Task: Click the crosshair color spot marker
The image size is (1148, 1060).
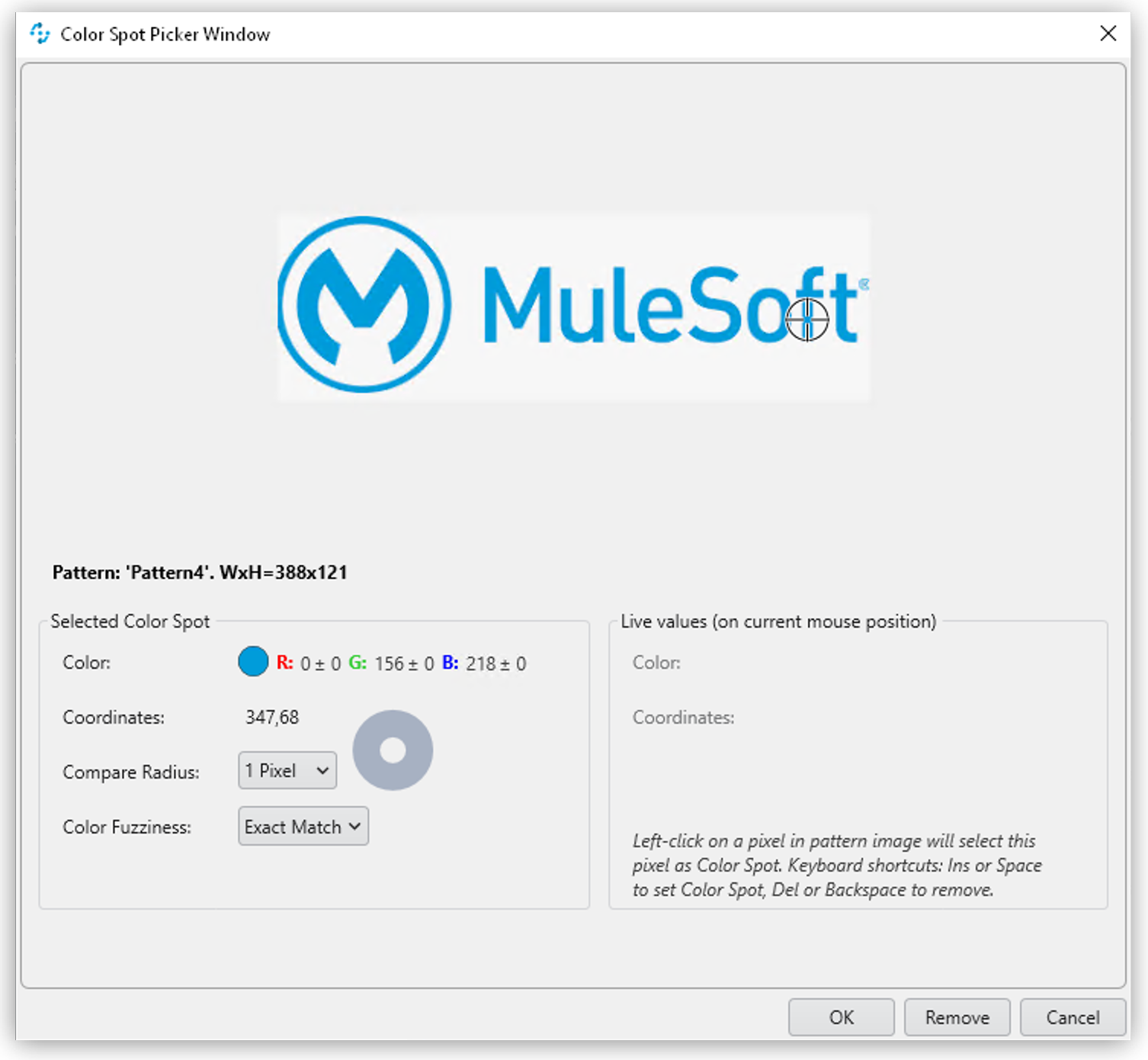Action: [806, 319]
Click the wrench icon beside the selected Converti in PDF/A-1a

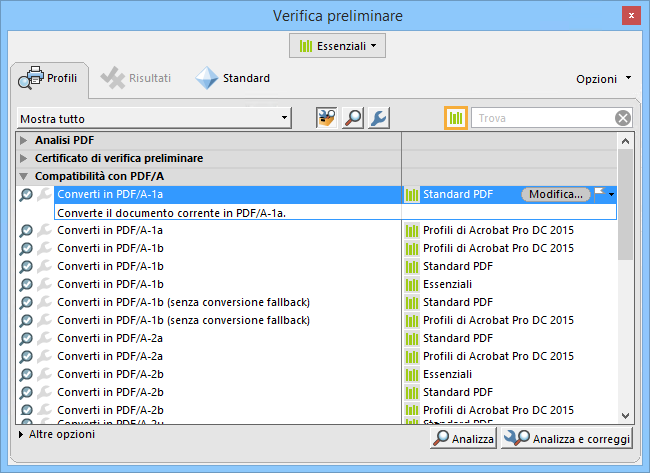point(44,194)
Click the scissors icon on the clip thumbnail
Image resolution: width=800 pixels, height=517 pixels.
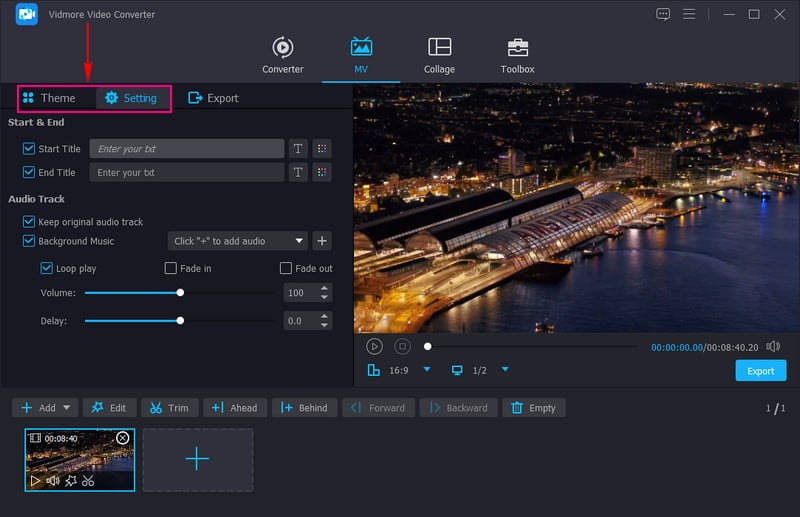[88, 481]
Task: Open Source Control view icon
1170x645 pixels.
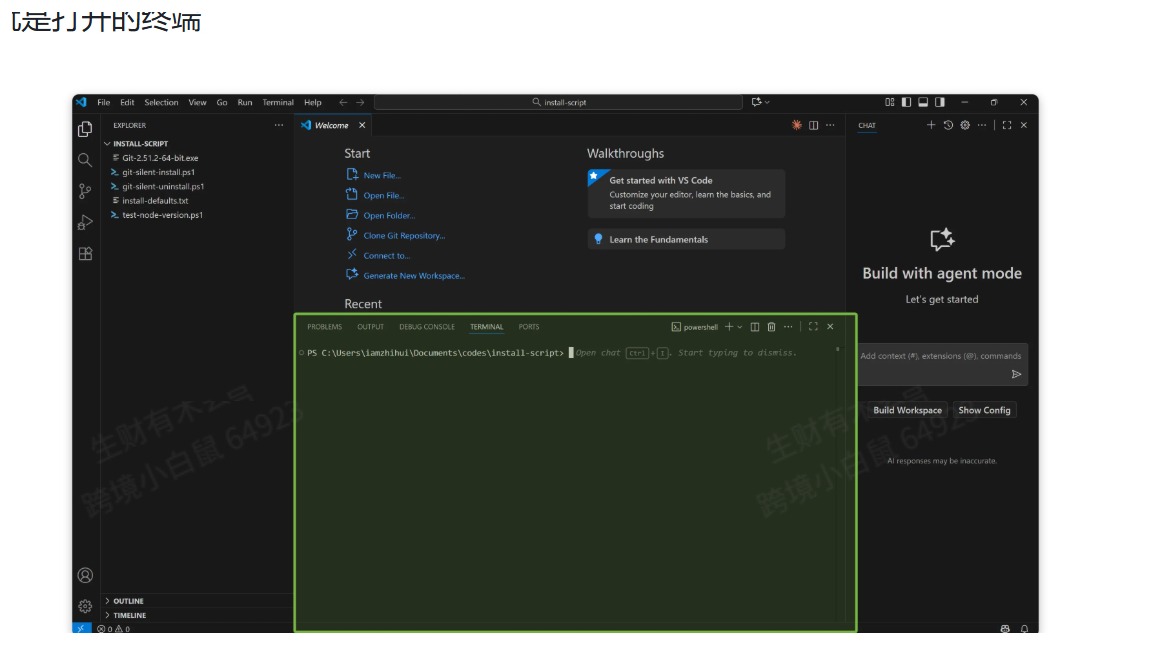Action: [85, 191]
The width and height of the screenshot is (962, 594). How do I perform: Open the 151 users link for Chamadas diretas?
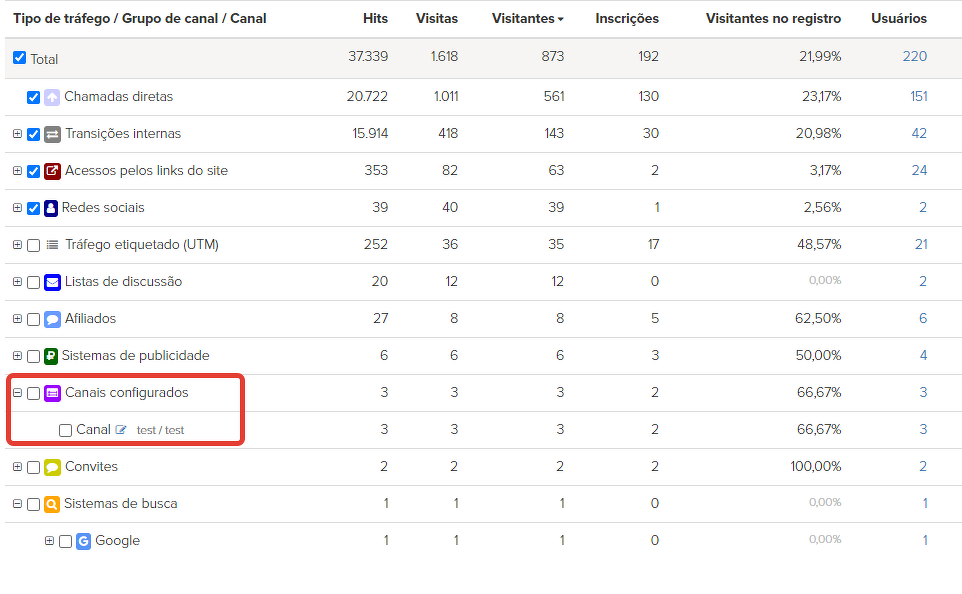pos(918,97)
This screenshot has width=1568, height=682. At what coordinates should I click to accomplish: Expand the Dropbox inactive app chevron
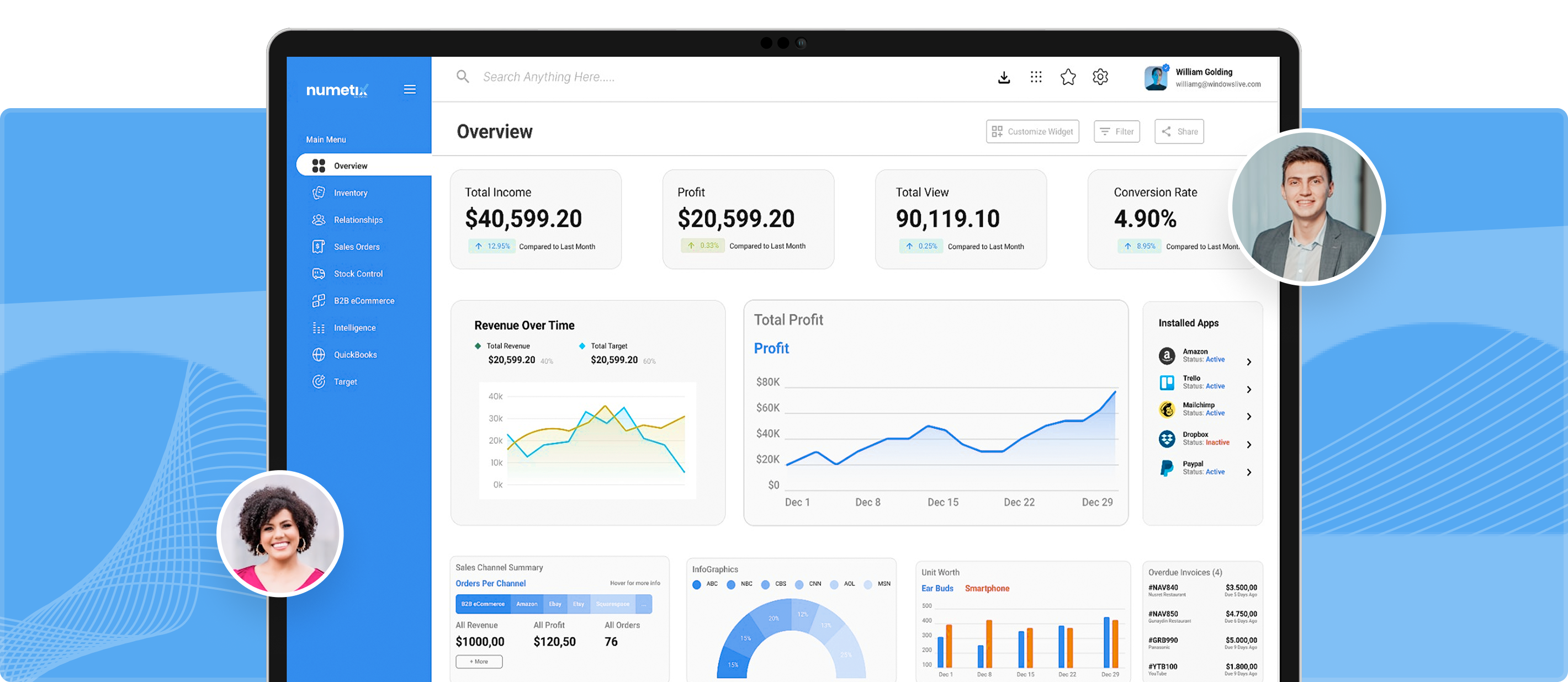tap(1248, 445)
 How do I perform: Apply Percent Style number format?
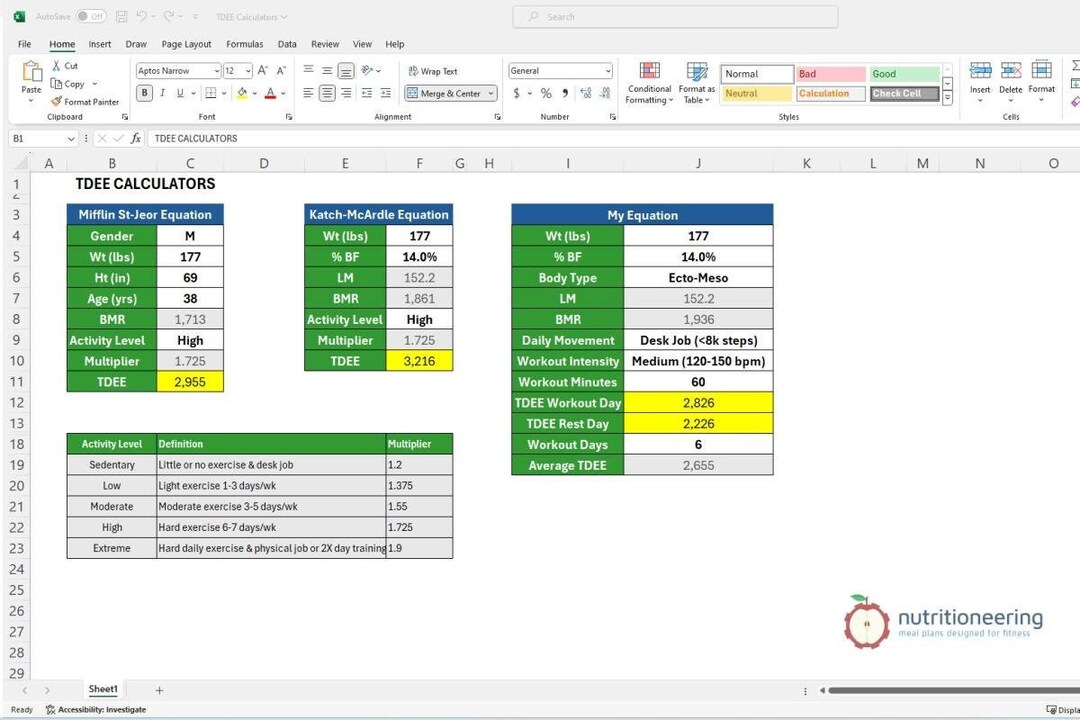pyautogui.click(x=545, y=92)
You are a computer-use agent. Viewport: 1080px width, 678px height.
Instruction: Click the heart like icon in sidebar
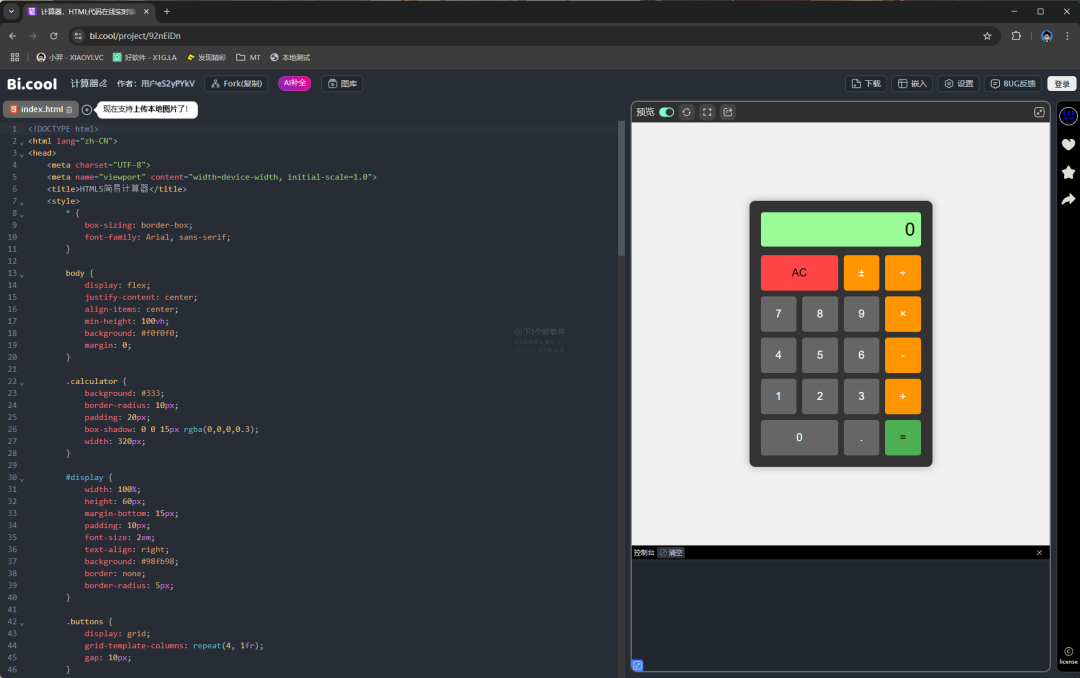pos(1068,144)
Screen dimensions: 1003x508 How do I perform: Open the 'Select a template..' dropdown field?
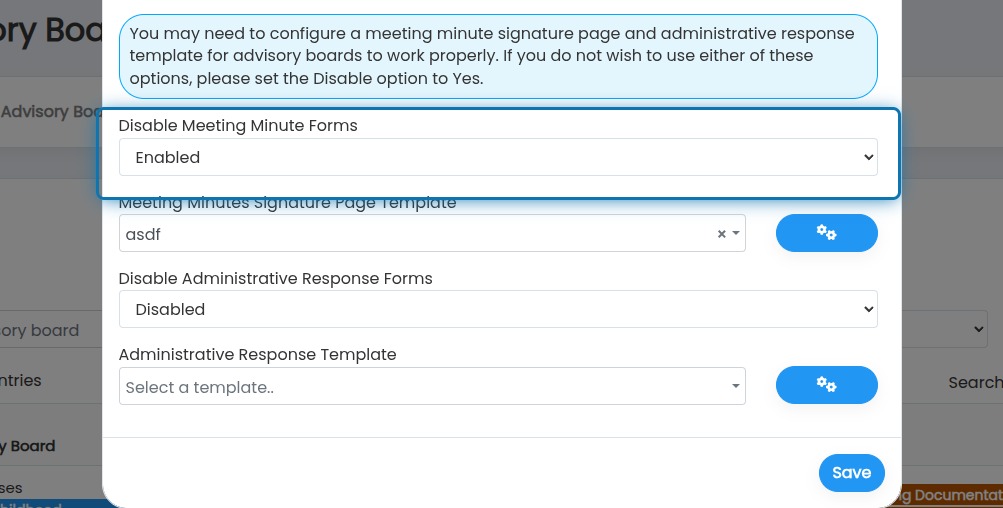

┄┄┄┄┄┄┄┄┄┄┄┄┄┄┄┄┄┄┄┄

• _Problem to solve_:
The lines to return are those with the string "Task" in them; copy each from the entries above.

• _Final answer_:
Task: Click the crosshair color spot marker
Task: Open Source Control view icon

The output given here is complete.